# Consignes
1. D'après le texte sur la gauche radicale et l'oppression des femmes, quel critère définit une personne radicale ?
2. Écrivez la suite du texte sur la gauche radicale et l'oppression des femmes, s'il vous plaît, en reprenant après sa dernière phrase.

Le critère qui définit une personne radicale est sa volonté d’examiner de façon honnête et critique le pouvoir, et plus particulièrement, les déséquilibres de pouvoir. Nous nous demandons: Pourquoi un groupe dispose-t-il de plus de pouvoir qu’un autre? Pourquoi un groupe peut-il nuire à un autre en toute impunité ? Pourquoi un groupe est-il libre tandis que l’autre ne l’est pas? Ce genre de questions a longtemps été utilisé par des radicaux afin d’identifier des situations d’oppression et de prendre des mesures à leur encontre.
Cette démarche semblait à la fois claire et efficace, jusqu’à ce que soit soulevée l’oppression des femmes. Autant la gauche radicale a su nommer avec persistance les nombreuses manifestations dégueulasses de la culture dominante, autant elle a ignoré, minimisé et nié celle que constitue le patriarcat. Bien qu’il soit généralement admis que le racisme a pour effet de terroriser les personnes de couleur, que l’hétérosexisme a pour effet de terroriser les lesbiennes et les gais, que le colonialisme a pour effet de terroriser les communautés traditionnelles et indigènes, que le capitalisme a pour effet de terroriser les pauvres du monde entier, et que l’industrialisation constitue de fait un terrorisme à l’égard de la terre, les radicaux de gauche ne peuvent, pour une raison ou une autre, concevoir que le patriarcat constitue un terrorisme à l’égard des femmes. S’il arrive parfois que la question de l’oppression des femmes émerge, elle est édulcorée au point de ressembler davantage à un amas de circonstances désagréables, mais temporaires et isolées, plutôt qu’à ce qu’elle est vraiment : une guerre permanente menée contre la liberté, l’égalité et les droits humains de plus de la moitié de la population mondiale.

# Matériel fourni

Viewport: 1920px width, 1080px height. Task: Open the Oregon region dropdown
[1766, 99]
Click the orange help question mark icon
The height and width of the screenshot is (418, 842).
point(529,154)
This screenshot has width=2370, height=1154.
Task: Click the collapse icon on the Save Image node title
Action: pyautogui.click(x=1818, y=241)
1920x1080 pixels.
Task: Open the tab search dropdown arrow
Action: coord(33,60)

# Résultats finaux
1. Sa volonté d'examiner de façon honnête et critique le pouvoir, et plus particulièrement les déséquilibres de pouvoir.

2.
La façon dont le sexisme, le privilège masculin et le patriarcat sont passés sous silence entre radicaux est à la hauteur de la façon dont ils nous paralysent. C’est un cercle vicieux : comme les hommes de la gauche radicale refoulent le féminisme, ils bâillonnent les résistances à l’injustice du pouvoir masculin existantes au sein de la gauche radicale. Il en résulte un durcissement de cette domination dans des mouvements politiques qui risquent de plus jamais pouvoir dépasser le pouvoir injuste des hommes.
Un patriarcat non bridé sape tout activisme réellement radical. Il ne peut y avoir de libération dans le monde, si ceux qui prétendent se battre pour elle ne sont pas disposés à la libération des femmes dans leurs propres rangs. Comme le dit ma chère voisine : «Il n’y a rien de progressiste à traiter les femmes comme des déchets, c’est ce qui se fait déjà à l’heure actuelle.»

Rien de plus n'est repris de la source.